## Working data
== Segment start ==
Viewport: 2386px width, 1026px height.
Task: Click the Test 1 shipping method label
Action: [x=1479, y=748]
== Segment end ==
== Segment start ==
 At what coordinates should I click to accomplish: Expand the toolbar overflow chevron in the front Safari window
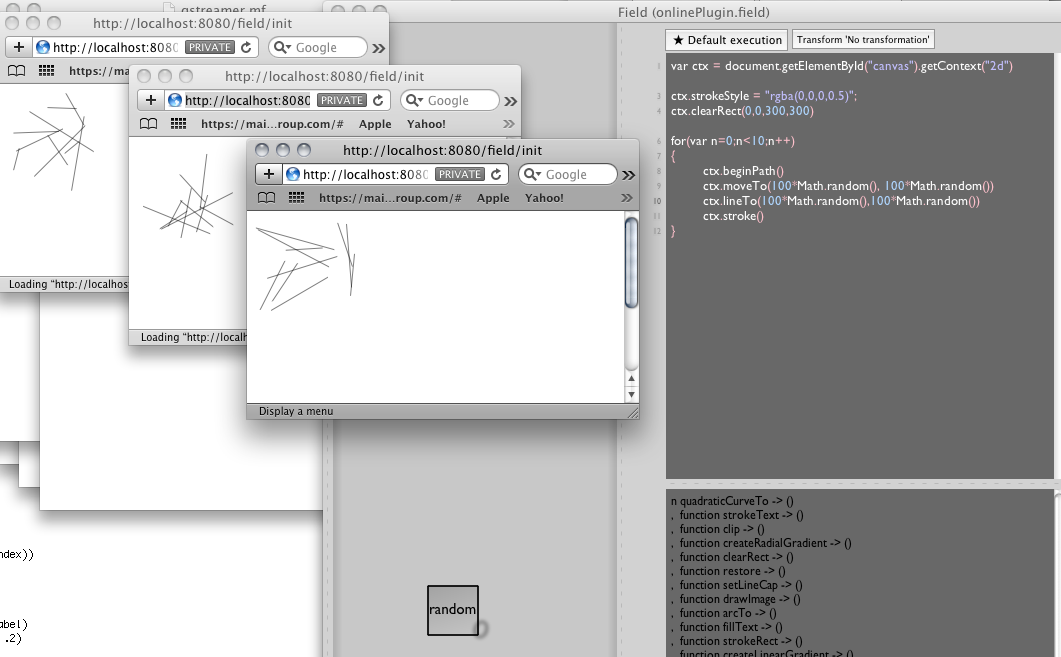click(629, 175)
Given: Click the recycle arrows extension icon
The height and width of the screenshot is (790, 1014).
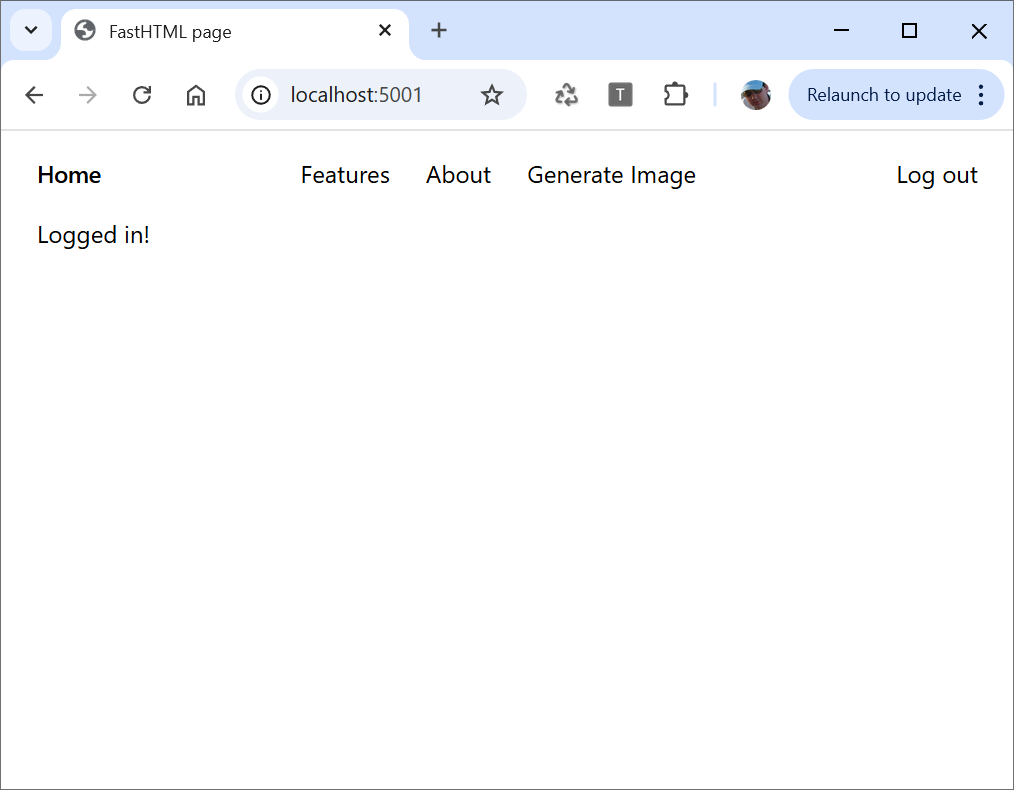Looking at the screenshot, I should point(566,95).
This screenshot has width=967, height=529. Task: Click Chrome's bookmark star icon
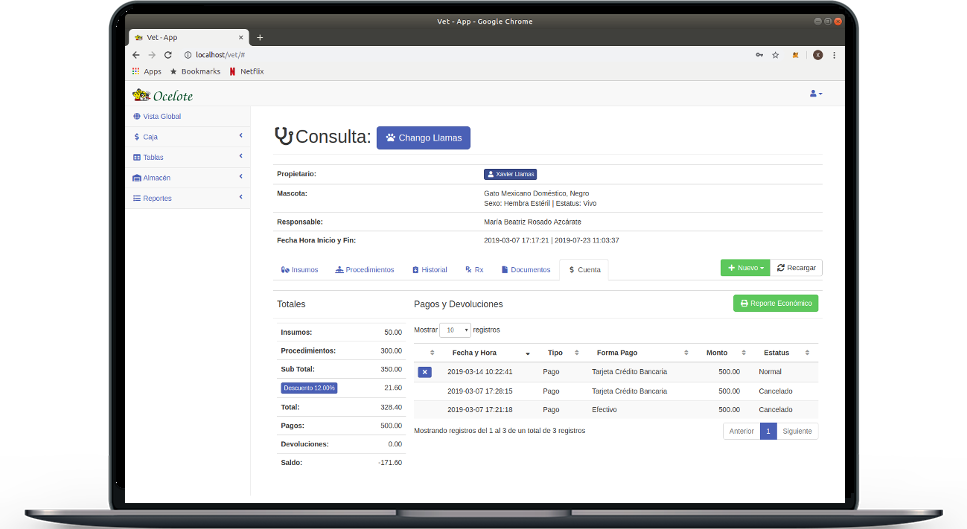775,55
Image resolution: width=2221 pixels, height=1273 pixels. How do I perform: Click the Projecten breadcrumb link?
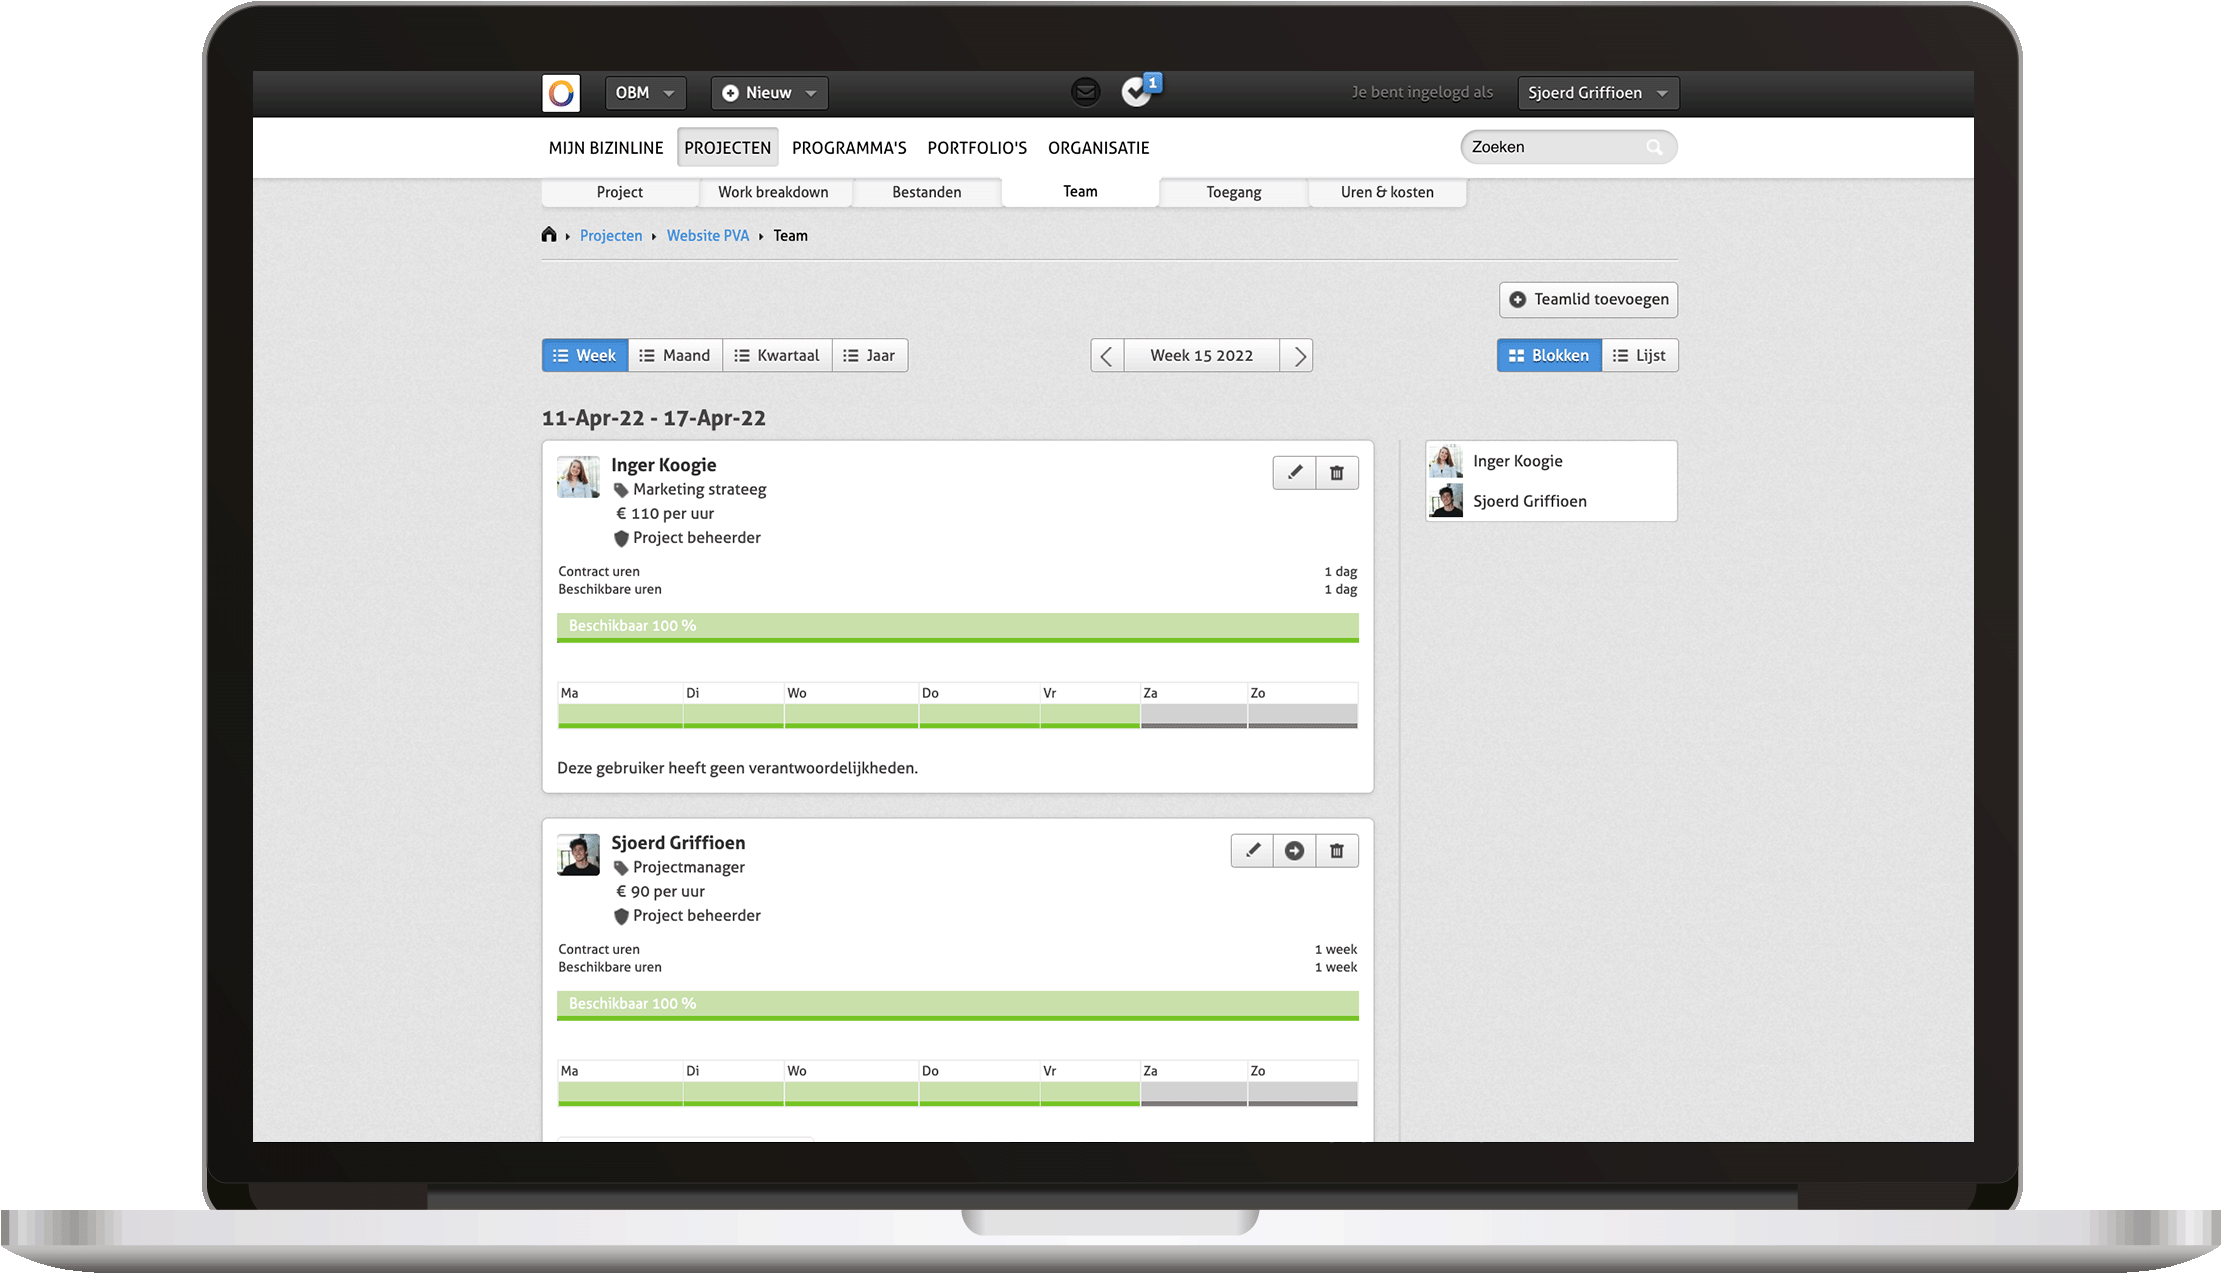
== Segment end ==
## The problem
What you return must match the lines above from the one with "The height and" through the one with "Image resolution: width=2221" exactly, with both ends included and the pictures excluded.

## Answer section
The height and width of the screenshot is (790, 1014).
Looking at the screenshot, I should point(566,95).
This screenshot has width=967, height=529. Task: Click Chrome's bookmark star icon
775,55
Image resolution: width=2221 pixels, height=1273 pixels. How do I perform: Click the Projecten breadcrumb link?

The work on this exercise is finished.